その239 決意 3番目
「告白……するべきだと思う?」
「はい。私はそう思います」
夏美は、自分の意見をはっきりと、健太に伝えた。
その表情は、えらく真剣なものであった。
「……どうしてそう思うの?」
健太は、夏美にそう尋ねる。
「そうしたとして、もし失敗なんかしたりしたら……」
「……恋愛というものは、失敗なんて考えてた時点で負けるも同然なんです」
「え?」
突然口を開いた夏美。
その言葉は、まるで当然とでも言わんばかりの口調だった。
「失敗したらどうしよう、なんて考えている内は、自分に負けてる証拠です」
「自分に、負けている……」
「そうです」
夏美は、まるで決意を求めるかのような口調で、健太に言う。
「だから、私はその人に、あなたの想いを伝えるべきだと思います……でないと、後悔することになる
かもしれませんから」
「こう、かい?」
「はい」
健太には、それが何を意味するのかは分からなかった。
ただ、夏美が伝えたいことだけは、何となくわかったような気がした。
「これからその想いを伝えるって時に、その人がもうすでに想い人がいて、その人は別の人と結ばれる
なんて最悪な結末だって考えられるわけなんですよ?」
「……あ」
夏美から告げられたその言葉を聞いて。
健太は、数日前の愛の言葉を思い出した。
確かその時も、自分は想いを告げる前に、その人には想い人が出来てしまったと言った。
愛の想い人が自分だったという真実も、昨日直樹より聞いた。
だが、健太自身は何もすることが出来ない。
もう自分には、告白をするべき人は、別にいるのだから。
夏美とて例外ではない。
もし、夏美も健太のことが好きなのだとしたら、それはある意味で裏切り行為となるだろう。

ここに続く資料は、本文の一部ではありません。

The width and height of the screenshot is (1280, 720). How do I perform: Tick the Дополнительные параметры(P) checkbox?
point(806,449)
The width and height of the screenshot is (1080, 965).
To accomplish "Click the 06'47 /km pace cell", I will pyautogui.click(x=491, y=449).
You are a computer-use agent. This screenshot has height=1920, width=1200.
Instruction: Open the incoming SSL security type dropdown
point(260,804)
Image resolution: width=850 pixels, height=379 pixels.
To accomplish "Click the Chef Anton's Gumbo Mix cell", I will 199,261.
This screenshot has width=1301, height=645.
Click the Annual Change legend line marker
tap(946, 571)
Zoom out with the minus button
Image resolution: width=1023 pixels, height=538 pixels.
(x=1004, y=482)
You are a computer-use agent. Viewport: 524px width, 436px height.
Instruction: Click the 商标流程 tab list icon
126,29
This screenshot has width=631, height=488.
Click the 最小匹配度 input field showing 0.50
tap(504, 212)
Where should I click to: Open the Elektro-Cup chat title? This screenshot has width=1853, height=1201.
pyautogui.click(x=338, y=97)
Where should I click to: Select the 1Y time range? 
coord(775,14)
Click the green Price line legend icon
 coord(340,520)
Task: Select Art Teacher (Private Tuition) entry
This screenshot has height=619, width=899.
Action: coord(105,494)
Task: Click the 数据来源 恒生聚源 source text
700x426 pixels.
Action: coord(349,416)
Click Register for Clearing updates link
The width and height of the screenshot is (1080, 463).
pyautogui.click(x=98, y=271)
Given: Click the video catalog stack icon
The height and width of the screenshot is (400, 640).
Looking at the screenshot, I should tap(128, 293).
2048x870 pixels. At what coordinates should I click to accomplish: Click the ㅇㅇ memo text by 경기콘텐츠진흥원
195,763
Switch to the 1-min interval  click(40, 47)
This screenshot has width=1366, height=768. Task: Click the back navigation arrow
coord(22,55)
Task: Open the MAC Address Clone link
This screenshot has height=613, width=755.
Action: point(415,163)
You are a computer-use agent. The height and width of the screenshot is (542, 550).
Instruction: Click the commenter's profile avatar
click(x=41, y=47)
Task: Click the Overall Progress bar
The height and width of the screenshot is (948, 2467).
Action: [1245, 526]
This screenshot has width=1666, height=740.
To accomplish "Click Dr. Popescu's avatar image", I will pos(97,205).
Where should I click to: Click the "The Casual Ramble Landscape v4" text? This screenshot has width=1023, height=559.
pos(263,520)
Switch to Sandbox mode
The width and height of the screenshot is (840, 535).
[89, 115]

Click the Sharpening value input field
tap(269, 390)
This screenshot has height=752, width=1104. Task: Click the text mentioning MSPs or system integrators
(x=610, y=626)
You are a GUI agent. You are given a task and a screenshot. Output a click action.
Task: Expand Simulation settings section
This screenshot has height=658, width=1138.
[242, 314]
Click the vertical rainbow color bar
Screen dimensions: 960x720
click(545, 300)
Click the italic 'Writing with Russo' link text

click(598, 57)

だからと言って、健太はすべての人の期待に応えることは出来ない。
健太の体は紛れもなく一つで、その心もまた、一つなのだから。
「……そうだね。告白する前に、その人に好きな人がいたとしたら、その瞬間に終わりだもんね」
「そうですよ……最も、私の想ってる人には、好きな人がいるかどうかすら分からなかったりするの
ですが」
「……そうなの?」
「はい」
今の発言から、健太はこう思った。
「(二ノ宮さんの好きな人は、別にいるんだ)」
安心していた。
「……だから、健太君は、早くその人に告白するべきです。そうすれば、周りの人の被害も少なくて
済みますから」
「……周りの人の被害?」
それが何のことを指すのかは、健太は分からなかった。
だが、今回の夏美の言葉で、心が晴れたのは事実だった。
「ありがとう、二ノ宮さん。おかげで決意することが出来たよ」
「そうですか……お役に立てて嬉しいです」
そして夏美は、いつも通りの笑顔で健太にそう答えた。
「じゃあ……僕はそろそろ教室に戻るとしようかな」
「今から言いにいくのですか?」
「まさか……まだその時じゃないと思うんだ。けど、近いうちに、僕は想いを伝えてみるよ。後悔
しないためにも、ね」
(カラッ)
図書室の扉を閉め、健太は出て行った。
「……」
その場には、夏美一人のみが取り残されていた。
目線の先には、健太が先ほど出て行った扉。
「……私の初恋も、これで終わりですね」
夏美は、短く、そう呟いた。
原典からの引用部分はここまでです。